Lent is, well, a pain. In recent years, it’s turned into something that I personally struggle with into something that I also have to wrench my family through.
It’s a desert, alright. A big, fat, empty, pain-in-my-rear-end desert.
So why do I bother?
I end up asking myself that for the first time at about lunchtime on Ash Wednesday. There’s all this fasting and fasting and fasting. It’s fun for 25 minutes, and then it’s old. Real old, real fast.
I usually ask myself again into the second week, when I’m out of stamina and I realize this is going to be hard.
By the fourth week of Lent–Laetare and joy notwithstanding–I’m sick of asking myself why I bother. I’ve given up on myself.

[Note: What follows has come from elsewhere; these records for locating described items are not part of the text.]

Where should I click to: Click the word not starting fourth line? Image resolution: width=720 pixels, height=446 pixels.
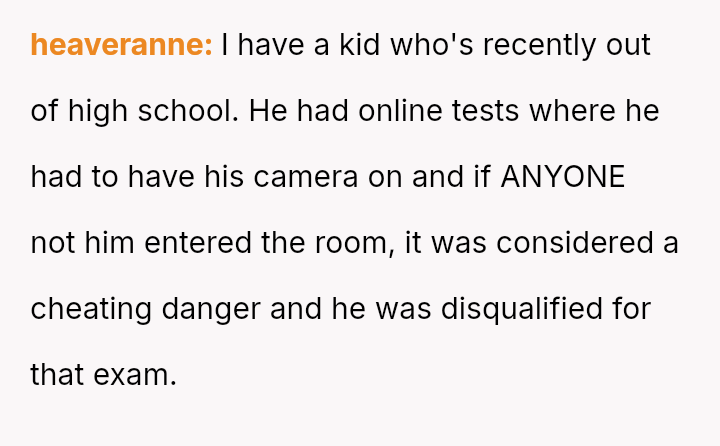click(x=50, y=243)
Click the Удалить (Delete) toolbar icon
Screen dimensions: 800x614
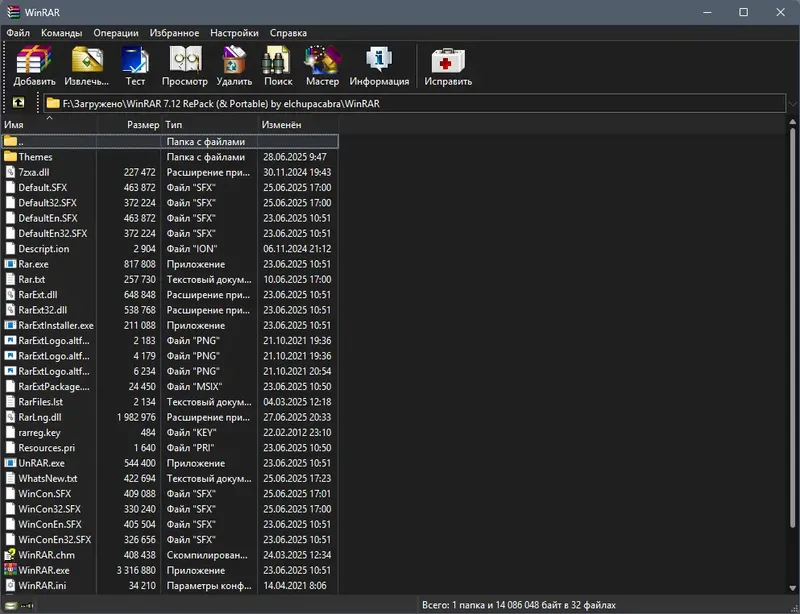(234, 66)
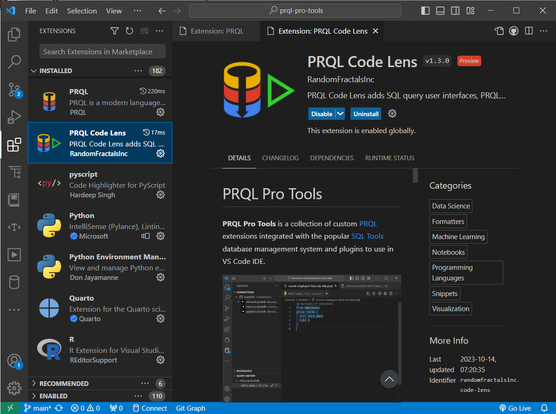The image size is (556, 414).
Task: Refresh the extensions list
Action: coord(129,31)
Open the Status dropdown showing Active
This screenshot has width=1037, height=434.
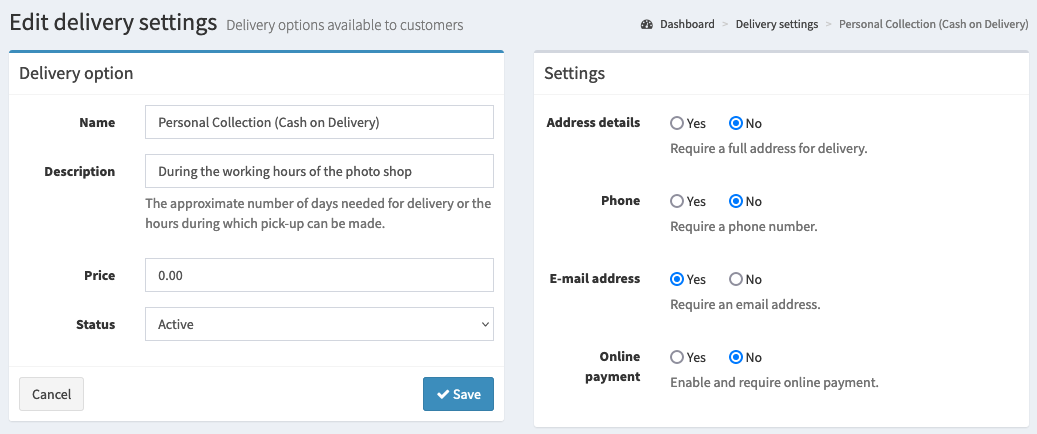319,324
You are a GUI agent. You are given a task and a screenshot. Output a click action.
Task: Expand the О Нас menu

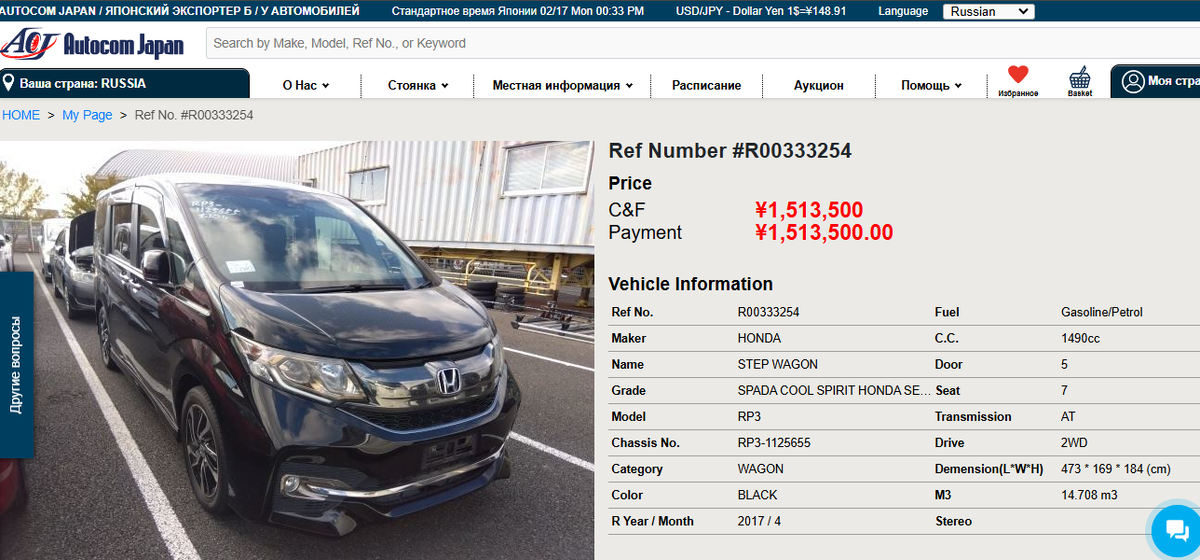306,85
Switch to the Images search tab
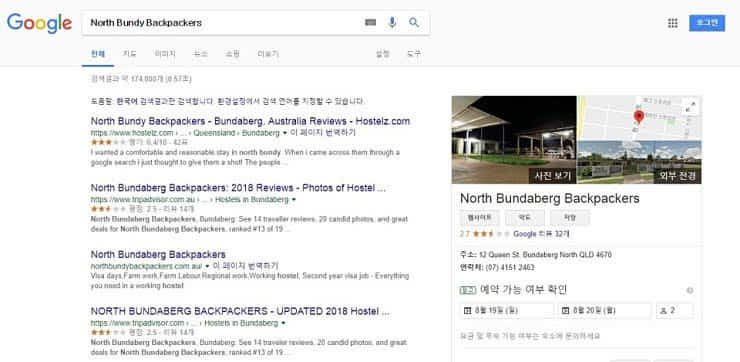The image size is (740, 362). tap(165, 54)
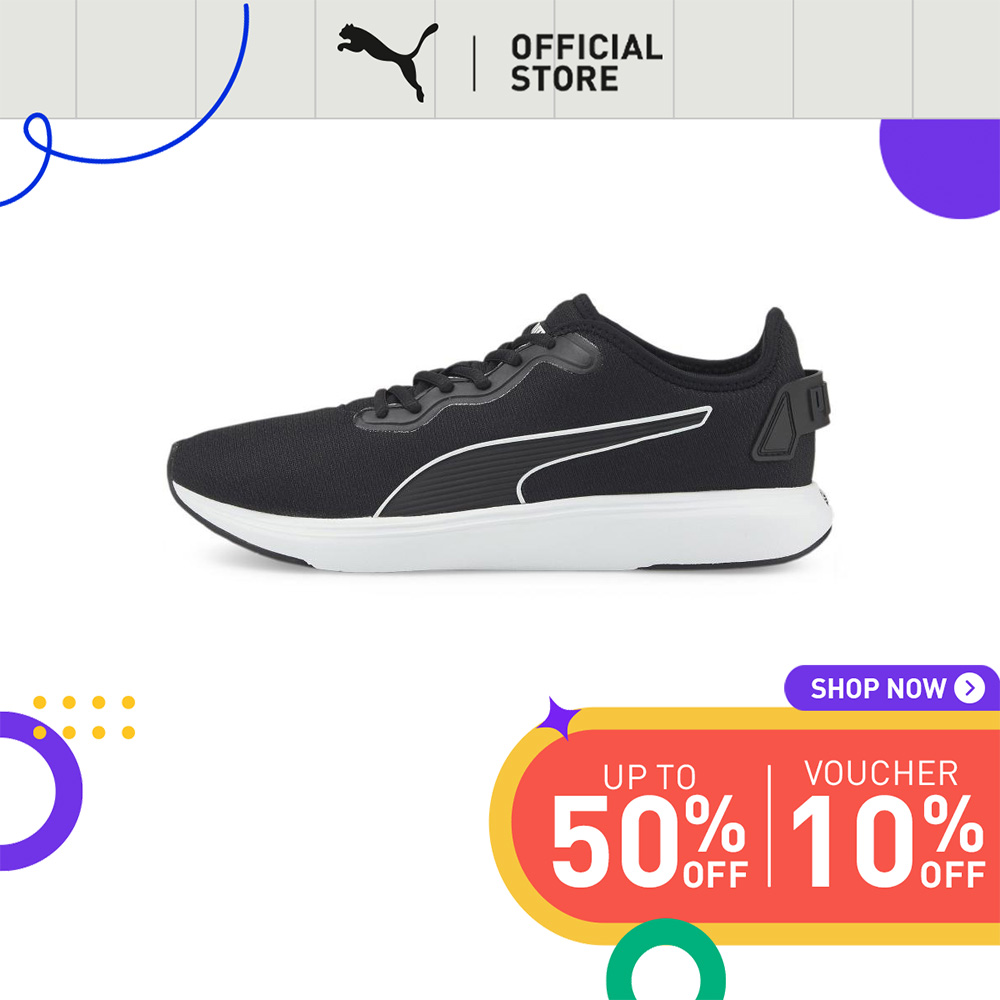The width and height of the screenshot is (1000, 1000).
Task: Click the divider line beside Puma logo
Action: click(x=474, y=63)
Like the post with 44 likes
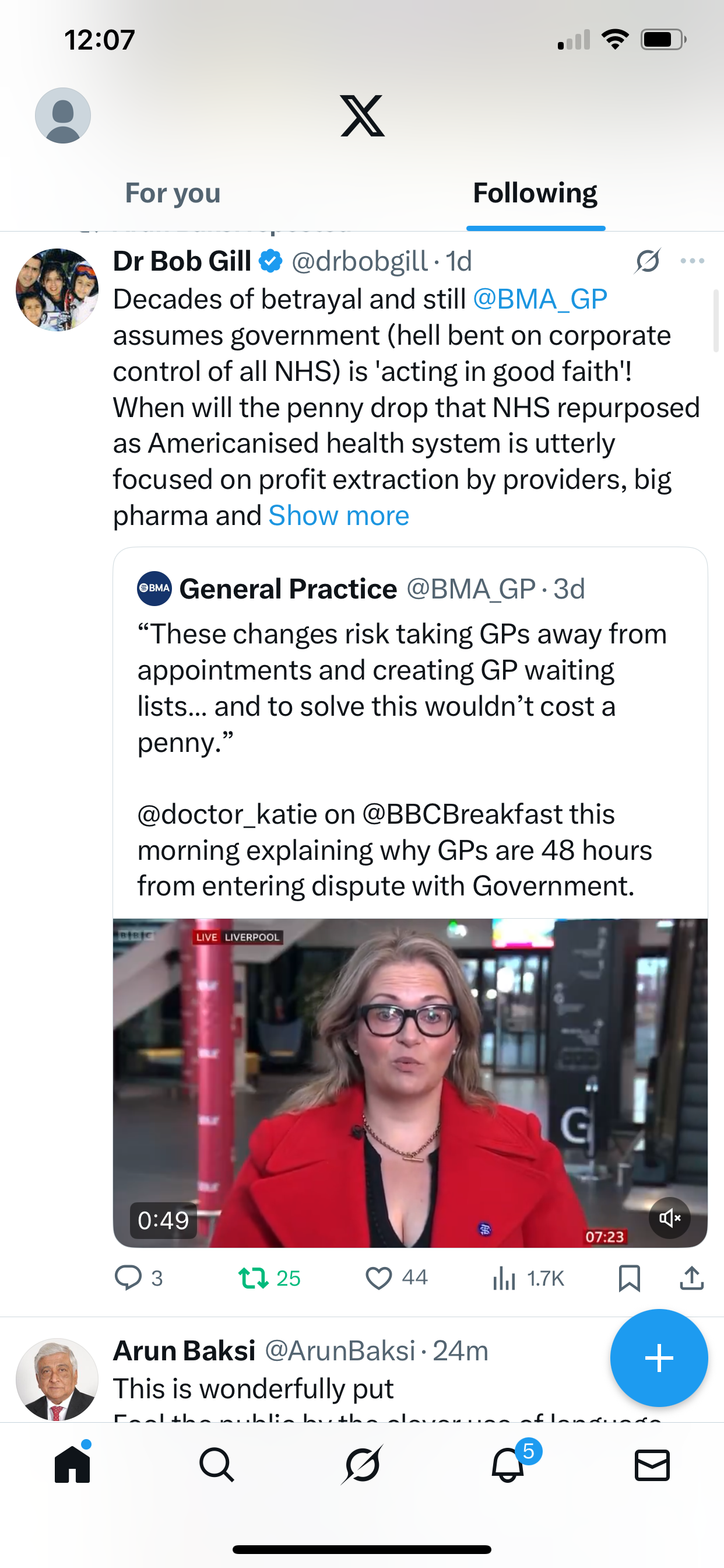This screenshot has height=1568, width=724. click(x=378, y=1278)
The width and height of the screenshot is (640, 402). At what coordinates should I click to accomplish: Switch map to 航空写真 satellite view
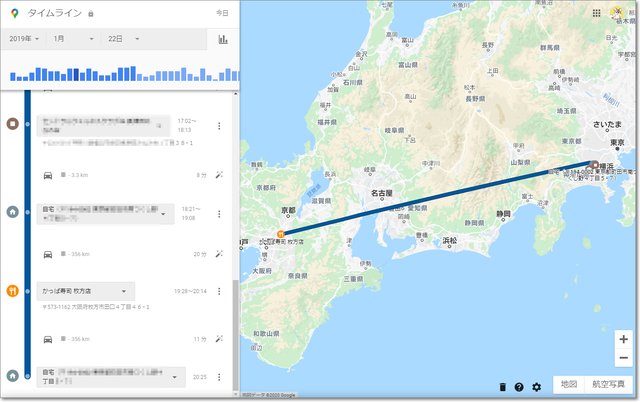pyautogui.click(x=608, y=384)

Maybe I’m still going strong, but something’s usually quirky within me, not quite right.
Is that how it’s supposed to be?
Just this year I started realizing how failing at Advent prepares me in a unique way for failing at Lent.
Maybe Lent’s not about what *I* plan. Maybe Lent isn’t a chance for me to glow or shine or rock. Maybe Lent’s something different. Something more. Something better.
The thing is, it doesn’t FEEL better. I’m a control freak Type A planner. I want to know what’s coming, how it’s coming, and in what packaging I can expect it to arrive. I’d like a list organized alphabetically–bullet points would be nice, but I can live without them–with dates and targets in the margin.
God, however, seems to have a different idea for my spiritual growth.
Every year that I’ve attempted to “do Lent,” I’ve failed by the standards I set. And every year, once Lent’s over, I realize that the six weeks has changed me, nudged me, altered me.
That’s why I bother. It’s a pain. It’s a challenge. And it’s something I need!